Six leading Curtin University researchers have been awarded prestigious Future Fellowships by the Federal Government to carry out research of national and international importance.
The Australian Research Council scheme will support Curtin researchers to investigate sustainable construction, autonomous technologies, the digitisation of on-Country learning, the origins of the solar system, new forms of hydrogen production, and the most energetic particles in the universe.
The successful Curtin recipients include Dr Wensu Chen, from the School of Civil and Mechanical Engineering, Associate Professor Katarina Miljkovic, from the Space Science and Technology Centre in the School of Earth and Planetary Sciences, Professor Kim Scott, from the School of Media, Creative Arts and Social Inquiry, Dr Guohua Jia, from the School of Molecular and Life Sciences, as well as Professor Ba Tuong Vo and Associate Professor Anthony Brown, both from the School of Electrical Engineering, Computing and Mathematical Sciences.
Curtin University Deputy Vice-Chancellor Research Professor Chris Moran congratulated the Curtin recipients of the prestigious fellowships.
“The Australian Research Council’s Future Fellowships are reserved for Australia’s best and brightest researchers, so I am absolutely delighted six Curtin researchers have been awarded this honour,” Professor Moran said.
“This investment will enable these highly qualified researchers to undertake quality research of national and international benefit, covering topics ranging from sustainable construction and how digital technologies can help share Aboriginal heritage to learning more about the most energetic particles in the universe and expanding our understanding of the origins of our solar system.”

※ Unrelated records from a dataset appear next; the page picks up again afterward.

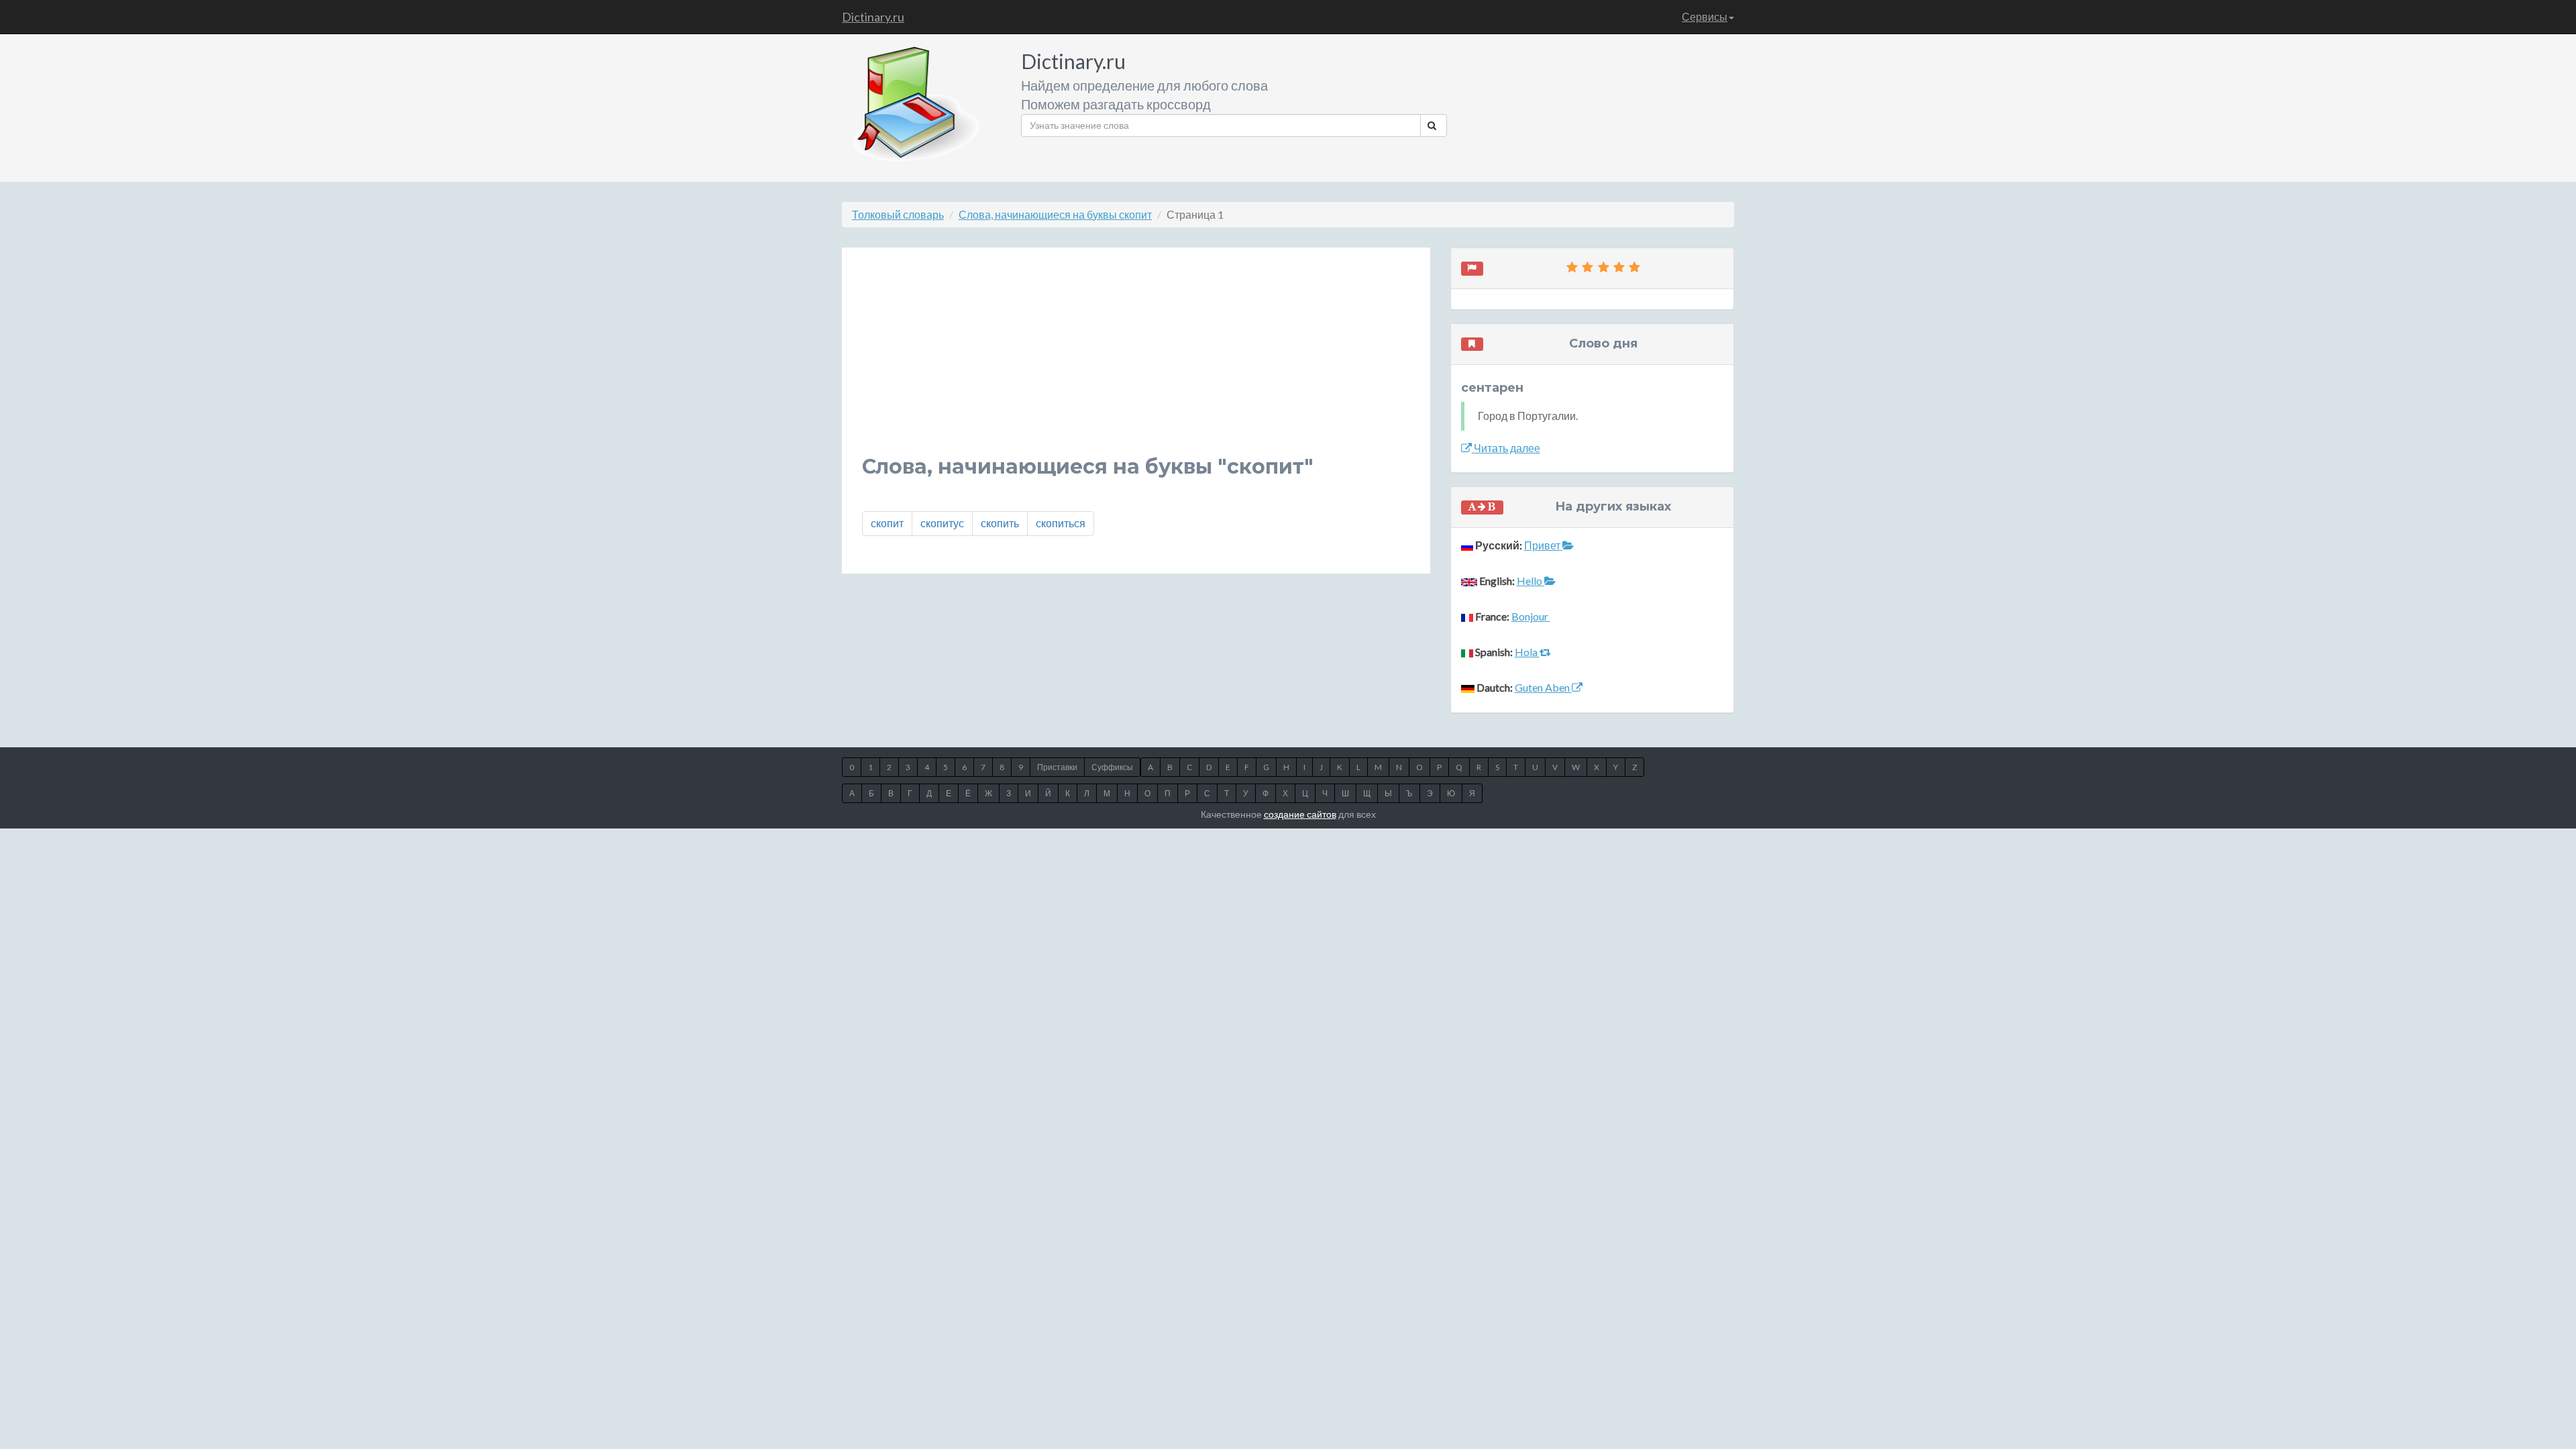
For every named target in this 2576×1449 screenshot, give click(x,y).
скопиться (1060, 523)
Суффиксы (1112, 767)
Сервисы (1704, 16)
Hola (1527, 651)
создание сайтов (1300, 814)
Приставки (1057, 767)
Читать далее (1506, 447)
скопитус (942, 523)
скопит (887, 523)
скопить (1000, 523)
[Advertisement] (1136, 361)
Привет (1543, 545)
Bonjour (1530, 616)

Further details about the successful Curtin University projects include:
- Dr Wensu Chen
Multi-hazard resilient hybrid modular structures
Background: This project aims to develop the next generation of multi-hazard resilient modular construction methods for efficient, affordable and sustainable buildings.
- Associate Professor Katarina Miljkovic
Impact craters as probes into planetary crusts and prospect for resources
Background: The project aims to investigate the structure of the Earth’s crust in Australian impact crater sites, impact crater morphologies on Mars, and expand our understanding of the origins of our solar system.
- Professor Ba Tuong Vo
A Bayesian Approach to Distributed Estimation for Multi-Object Systems
Background: This project aims to develop new signal processing techniques that facilitate autonomous technologies for environmental perception, with the ability to efficiently process large data volumes from multiple sensing modalities.
- Professor Kim Scott
Narrative, Technologies and Wirlomin Moorditj-abiny
Background: The project aims to investigate how digital technologies in combination with on-Country camps may consolidate, enhance and help share a specific Aboriginal heritage.
- Dr Guohua Jia
2D nanomaterial heterostructures for photocatalytic hydrogen production
Background: This project aims to develop two-dimensional (2D) nanomaterial heterostructures as photocatalysts for hydrogen production from the liquid carrier of methanol.
- Associate Professor Anthony Brown
Understanding the enigma of the most energetic particles in the universe
Background: This project will study astronomical particle accelerators and dark matter with unprecedented accuracy by combining an innovative UAV-based calibration technique with the unparalleled sensitivity of future gamma-ray and radio telescope arrays.
The ARC Future Fellowships provide four-year fellowships to outstanding Australian mid-career researchers with the aim of expanding knowledge base and research capacity in Australia and providing economic, commercial, environmental, social and cultural benefits for the country.